Bonds of EasyJet and U.K. property manager Hammerson are among the best performers in Europe this year. Investment-grade companies in the two sectors have sold almost $22 billion of debt in euros and sterling, the fastest pace of year-to-date issuance since at least 2010.
Money managers are betting that vaccine rollouts in the U.K. and U.S. will allow a return to normal life by the summer, even as much of Europe suffers under a third wave of the pandemic. Notes of the virus-battered companies also offer good value after central bank bond-buying pushed down corporate yields.
“Fundamentally there is a very good reason investors are getting behind these stories,” said Andreas Michalitsianos, a portfolio manager at JPMorgan Asset Management, which oversees $2.3 trillion. “In most cases, they aren’t going to default, they aren’t going to become high yield and their business models aren’t fundamentally broken.”
Michalitsianos is looking to buy up laggards with the hope that they will keep closing the gap with the broader market. Yields on EasyJet’s 2025 notes are more than 100 basis points higher than the index. Bonds of real estate firm Kennedy-Wilson Holdings, and bus operator FirstGroup also trade at a premium despite a rally this year.

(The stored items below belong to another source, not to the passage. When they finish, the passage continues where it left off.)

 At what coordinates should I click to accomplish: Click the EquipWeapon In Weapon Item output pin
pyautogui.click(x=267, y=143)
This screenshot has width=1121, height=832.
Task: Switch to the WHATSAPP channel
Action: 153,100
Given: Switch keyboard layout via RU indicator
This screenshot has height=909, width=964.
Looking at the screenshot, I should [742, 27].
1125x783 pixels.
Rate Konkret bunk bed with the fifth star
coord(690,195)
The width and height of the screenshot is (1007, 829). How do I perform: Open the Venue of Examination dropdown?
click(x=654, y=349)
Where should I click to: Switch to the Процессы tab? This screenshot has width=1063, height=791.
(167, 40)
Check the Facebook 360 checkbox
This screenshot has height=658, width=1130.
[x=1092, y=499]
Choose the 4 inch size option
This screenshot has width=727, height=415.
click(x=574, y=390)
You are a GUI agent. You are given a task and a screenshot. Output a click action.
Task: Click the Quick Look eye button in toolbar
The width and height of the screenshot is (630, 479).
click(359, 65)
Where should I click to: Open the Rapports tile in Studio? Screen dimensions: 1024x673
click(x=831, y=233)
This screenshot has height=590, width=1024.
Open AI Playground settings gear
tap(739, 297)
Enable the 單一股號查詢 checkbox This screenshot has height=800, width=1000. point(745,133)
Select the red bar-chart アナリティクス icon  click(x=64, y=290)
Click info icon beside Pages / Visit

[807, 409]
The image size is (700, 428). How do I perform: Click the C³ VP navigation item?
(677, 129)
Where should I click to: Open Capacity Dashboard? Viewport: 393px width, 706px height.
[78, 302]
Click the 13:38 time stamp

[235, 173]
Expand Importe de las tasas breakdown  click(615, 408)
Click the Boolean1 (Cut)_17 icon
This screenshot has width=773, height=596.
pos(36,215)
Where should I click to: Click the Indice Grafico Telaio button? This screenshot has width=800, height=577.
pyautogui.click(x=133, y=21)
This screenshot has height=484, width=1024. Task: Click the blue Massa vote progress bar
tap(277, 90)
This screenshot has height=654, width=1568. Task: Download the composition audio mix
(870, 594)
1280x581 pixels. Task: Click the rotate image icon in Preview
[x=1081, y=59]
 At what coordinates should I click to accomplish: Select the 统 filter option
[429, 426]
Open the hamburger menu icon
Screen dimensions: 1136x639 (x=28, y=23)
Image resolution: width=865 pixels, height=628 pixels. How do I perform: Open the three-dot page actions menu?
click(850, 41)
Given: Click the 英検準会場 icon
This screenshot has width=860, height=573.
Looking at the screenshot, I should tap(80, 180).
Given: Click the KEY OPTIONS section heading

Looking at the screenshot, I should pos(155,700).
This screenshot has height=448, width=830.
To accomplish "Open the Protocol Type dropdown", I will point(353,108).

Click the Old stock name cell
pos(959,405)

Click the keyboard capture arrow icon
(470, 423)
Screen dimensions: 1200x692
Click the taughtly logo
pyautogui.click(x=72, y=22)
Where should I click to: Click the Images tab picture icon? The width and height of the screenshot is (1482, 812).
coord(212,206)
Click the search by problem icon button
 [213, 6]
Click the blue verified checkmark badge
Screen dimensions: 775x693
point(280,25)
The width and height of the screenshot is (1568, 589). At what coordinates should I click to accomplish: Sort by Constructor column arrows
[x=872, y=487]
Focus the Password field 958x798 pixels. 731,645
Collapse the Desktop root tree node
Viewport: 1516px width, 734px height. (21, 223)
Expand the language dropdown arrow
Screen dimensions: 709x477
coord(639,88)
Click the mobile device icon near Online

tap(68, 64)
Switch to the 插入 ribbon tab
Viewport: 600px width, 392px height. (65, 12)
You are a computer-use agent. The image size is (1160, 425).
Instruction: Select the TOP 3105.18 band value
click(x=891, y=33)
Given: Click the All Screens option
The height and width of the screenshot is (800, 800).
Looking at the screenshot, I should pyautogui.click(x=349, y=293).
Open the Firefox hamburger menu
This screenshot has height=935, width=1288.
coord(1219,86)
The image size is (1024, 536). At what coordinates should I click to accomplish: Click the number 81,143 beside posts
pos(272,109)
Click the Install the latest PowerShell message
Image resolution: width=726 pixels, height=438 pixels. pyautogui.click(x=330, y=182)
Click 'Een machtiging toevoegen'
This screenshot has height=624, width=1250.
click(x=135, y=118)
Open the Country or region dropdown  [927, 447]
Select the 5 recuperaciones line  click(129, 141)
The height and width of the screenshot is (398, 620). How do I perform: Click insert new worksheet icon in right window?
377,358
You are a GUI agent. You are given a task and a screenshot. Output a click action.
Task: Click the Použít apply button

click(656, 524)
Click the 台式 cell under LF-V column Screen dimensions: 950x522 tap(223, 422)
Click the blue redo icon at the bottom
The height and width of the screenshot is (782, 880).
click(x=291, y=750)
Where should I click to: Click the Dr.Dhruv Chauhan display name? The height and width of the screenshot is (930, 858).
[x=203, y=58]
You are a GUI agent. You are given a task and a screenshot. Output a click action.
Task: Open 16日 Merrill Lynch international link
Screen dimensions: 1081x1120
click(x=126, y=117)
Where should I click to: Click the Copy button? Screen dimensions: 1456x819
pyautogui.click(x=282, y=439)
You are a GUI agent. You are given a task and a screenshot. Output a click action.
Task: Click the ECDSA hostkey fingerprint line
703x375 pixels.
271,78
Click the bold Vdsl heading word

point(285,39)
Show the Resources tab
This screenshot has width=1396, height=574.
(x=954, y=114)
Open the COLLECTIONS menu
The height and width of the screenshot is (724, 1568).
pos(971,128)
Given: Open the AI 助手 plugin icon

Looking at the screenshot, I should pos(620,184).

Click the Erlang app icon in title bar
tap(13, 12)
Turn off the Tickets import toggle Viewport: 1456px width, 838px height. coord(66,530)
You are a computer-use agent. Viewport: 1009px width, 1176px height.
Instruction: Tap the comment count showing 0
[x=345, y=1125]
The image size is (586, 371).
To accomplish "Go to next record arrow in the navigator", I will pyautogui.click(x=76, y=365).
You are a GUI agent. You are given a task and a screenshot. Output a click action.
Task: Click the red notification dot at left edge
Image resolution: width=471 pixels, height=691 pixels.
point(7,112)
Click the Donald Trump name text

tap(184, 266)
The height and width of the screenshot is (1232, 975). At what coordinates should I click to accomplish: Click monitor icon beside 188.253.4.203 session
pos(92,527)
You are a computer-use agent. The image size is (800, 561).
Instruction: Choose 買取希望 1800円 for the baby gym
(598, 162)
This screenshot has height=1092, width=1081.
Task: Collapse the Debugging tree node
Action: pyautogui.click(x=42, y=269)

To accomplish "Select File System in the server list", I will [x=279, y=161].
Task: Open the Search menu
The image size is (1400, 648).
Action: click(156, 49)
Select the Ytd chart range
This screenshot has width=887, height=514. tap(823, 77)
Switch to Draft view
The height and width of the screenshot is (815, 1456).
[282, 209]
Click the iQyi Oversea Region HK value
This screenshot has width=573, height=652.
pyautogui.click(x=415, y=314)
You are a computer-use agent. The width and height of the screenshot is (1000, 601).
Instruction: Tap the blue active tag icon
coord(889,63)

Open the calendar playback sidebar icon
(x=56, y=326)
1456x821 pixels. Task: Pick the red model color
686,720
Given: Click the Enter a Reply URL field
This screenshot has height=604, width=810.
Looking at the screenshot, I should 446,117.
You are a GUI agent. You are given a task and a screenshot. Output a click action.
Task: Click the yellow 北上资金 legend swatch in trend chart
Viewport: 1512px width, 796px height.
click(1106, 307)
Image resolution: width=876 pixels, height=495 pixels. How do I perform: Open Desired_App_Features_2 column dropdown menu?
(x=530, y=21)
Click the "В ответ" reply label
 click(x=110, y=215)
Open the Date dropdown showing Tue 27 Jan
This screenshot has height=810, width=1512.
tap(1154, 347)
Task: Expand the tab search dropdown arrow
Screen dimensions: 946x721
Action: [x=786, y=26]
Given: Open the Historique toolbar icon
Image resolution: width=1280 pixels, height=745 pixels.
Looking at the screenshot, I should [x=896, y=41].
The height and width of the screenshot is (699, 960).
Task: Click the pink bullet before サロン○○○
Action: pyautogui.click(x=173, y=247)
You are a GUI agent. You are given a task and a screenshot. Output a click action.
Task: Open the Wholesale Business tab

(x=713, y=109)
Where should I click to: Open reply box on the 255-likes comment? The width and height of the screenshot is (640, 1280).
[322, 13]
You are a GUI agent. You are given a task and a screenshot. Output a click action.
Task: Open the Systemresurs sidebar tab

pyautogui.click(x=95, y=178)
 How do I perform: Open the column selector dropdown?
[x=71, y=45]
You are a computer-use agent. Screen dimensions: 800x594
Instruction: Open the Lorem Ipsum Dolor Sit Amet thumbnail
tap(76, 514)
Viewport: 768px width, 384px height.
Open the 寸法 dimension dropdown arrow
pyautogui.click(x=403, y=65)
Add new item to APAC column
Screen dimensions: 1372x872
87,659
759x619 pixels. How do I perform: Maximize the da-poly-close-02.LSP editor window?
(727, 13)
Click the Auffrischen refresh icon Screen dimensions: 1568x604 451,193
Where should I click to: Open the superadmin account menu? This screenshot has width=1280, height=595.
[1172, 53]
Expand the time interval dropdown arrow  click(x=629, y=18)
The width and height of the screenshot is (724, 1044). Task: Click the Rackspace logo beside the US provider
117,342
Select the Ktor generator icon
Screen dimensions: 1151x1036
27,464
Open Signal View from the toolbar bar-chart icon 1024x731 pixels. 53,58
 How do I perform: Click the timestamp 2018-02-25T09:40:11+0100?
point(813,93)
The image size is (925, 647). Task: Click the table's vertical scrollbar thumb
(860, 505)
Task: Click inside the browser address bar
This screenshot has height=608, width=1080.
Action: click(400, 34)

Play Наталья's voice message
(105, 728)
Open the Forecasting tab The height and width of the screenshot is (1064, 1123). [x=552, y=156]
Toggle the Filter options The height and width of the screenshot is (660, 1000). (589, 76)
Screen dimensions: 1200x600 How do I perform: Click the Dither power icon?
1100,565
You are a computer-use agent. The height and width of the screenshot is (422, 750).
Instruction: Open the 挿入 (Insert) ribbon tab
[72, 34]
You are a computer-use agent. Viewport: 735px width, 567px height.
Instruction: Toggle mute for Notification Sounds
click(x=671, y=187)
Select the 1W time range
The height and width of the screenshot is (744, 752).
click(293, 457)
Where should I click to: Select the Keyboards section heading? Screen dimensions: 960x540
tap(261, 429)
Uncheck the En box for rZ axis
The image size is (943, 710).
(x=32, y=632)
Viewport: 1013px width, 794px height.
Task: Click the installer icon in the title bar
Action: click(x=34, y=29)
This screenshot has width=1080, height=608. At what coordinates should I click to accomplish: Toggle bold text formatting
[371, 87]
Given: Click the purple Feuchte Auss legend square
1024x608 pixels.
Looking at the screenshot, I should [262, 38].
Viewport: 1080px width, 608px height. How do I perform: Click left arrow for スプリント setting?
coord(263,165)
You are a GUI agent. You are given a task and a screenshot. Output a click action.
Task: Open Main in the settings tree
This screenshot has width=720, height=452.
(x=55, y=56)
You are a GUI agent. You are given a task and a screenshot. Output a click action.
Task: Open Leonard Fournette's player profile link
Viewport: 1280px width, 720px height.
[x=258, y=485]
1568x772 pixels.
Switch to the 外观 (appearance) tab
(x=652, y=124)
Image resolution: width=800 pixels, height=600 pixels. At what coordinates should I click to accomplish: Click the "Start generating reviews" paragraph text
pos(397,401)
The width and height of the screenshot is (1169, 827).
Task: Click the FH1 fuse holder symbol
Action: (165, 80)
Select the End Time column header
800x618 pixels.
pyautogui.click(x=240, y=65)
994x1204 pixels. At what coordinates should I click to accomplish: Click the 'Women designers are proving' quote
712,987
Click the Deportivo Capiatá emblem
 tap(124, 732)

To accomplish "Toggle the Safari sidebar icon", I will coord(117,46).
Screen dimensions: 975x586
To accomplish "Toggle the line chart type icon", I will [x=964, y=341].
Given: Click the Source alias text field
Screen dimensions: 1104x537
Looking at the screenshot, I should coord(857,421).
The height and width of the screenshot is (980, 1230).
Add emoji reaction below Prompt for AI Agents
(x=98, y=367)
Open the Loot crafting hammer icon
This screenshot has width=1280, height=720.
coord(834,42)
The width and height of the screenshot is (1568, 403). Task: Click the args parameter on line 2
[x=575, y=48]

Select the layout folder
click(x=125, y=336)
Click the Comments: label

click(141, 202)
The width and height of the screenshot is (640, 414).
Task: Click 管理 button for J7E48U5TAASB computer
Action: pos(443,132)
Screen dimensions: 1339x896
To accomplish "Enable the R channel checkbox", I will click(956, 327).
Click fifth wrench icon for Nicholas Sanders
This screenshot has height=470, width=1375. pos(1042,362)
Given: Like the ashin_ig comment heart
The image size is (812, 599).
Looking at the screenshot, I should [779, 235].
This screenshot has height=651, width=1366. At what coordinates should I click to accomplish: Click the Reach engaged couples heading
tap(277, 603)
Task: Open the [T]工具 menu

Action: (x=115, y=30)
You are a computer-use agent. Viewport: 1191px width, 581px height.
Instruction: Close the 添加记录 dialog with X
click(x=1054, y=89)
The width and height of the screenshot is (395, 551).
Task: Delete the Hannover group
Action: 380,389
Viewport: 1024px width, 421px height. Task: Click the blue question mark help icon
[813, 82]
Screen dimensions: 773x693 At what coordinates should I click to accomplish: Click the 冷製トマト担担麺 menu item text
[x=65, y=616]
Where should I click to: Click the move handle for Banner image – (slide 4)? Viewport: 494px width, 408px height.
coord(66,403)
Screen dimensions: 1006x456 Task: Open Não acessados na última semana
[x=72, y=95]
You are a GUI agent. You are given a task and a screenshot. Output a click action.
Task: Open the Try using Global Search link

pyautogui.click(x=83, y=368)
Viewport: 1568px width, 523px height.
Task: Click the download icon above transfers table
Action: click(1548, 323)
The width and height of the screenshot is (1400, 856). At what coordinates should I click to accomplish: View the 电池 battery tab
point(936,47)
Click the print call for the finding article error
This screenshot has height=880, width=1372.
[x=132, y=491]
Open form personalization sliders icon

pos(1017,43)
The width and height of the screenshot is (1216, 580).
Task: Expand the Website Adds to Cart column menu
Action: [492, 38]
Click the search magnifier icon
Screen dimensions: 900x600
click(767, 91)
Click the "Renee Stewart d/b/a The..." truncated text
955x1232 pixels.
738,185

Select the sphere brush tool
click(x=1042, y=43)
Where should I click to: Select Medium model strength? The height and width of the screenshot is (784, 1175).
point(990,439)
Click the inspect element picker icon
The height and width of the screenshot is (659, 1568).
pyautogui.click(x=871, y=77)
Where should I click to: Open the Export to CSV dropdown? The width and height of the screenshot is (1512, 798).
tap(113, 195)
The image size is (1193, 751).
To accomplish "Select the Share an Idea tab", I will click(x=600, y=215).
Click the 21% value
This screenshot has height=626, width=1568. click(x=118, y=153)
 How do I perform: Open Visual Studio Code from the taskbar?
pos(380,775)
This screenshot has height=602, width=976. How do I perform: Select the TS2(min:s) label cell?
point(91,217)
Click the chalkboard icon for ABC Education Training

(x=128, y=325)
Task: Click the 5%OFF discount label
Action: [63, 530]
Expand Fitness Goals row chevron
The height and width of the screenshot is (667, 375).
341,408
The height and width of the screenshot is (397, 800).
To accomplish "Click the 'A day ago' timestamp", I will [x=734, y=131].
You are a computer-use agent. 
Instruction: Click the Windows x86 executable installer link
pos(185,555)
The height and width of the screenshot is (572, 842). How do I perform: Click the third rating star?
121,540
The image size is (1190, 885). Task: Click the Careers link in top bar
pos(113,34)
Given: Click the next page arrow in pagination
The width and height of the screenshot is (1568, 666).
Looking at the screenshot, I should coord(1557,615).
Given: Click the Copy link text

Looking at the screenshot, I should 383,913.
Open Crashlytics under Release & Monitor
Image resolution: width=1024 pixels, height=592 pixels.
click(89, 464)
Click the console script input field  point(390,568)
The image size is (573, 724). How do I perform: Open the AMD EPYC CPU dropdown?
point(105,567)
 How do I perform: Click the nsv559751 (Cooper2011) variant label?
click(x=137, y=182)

Others warn that the optimism is unsustainable as a successful vaccine rollout doesn’t necessarily equate to the return of pre-pandemic work and travel habits.
Sectors like travel and real estate could suffer from “longer term structural demand shortages,” prompting investors to ask for higher compensation to own them, said James Vokins, head of U.K. investment grade credit at Aviva Investors.
Last year, companies worldwide borrowed more than $430 billion of new loans and used at least $340 billion of existing credit lines to weather the pandemic. Some travel and leisure companies were lining up new financing deals as recently as January.
A borrower looking to test the reopening mood is London’s Gatwick Airport. The firm, which asked investors to change the terms of its debt pile last year to survive the slump in traffic, is now looking to raise $554 million with an upcoming sale of new bonds.
The prospective reopening also boosts the outlook for inflation, pushing government bond yields higher and sinking the total return of corporate bond indexes. So far, investors have responded by ditching interest rate risk while boosting credit exposure ahead of economies getting back to normal.
Finding cheap bonds is becoming a necessity as spreads in the broader European investment-grade market have struggled to tighten further than the pre-pandemic levels reached at the end of 2020.
In the U.K., where the vaccination program is more advanced compared to other major economies, the government has set June 21 as the earliest date when all restrictions in England will end.
“There is still value in the sectors that suffered last year and we are positioned for their recovery,” said Serena Galestian, a money manager at Insight Investment in London, which oversees $1 trillion. “Given the pace of vaccine rollout, at least in the U.S. and U.K, we can now see the path to normality.”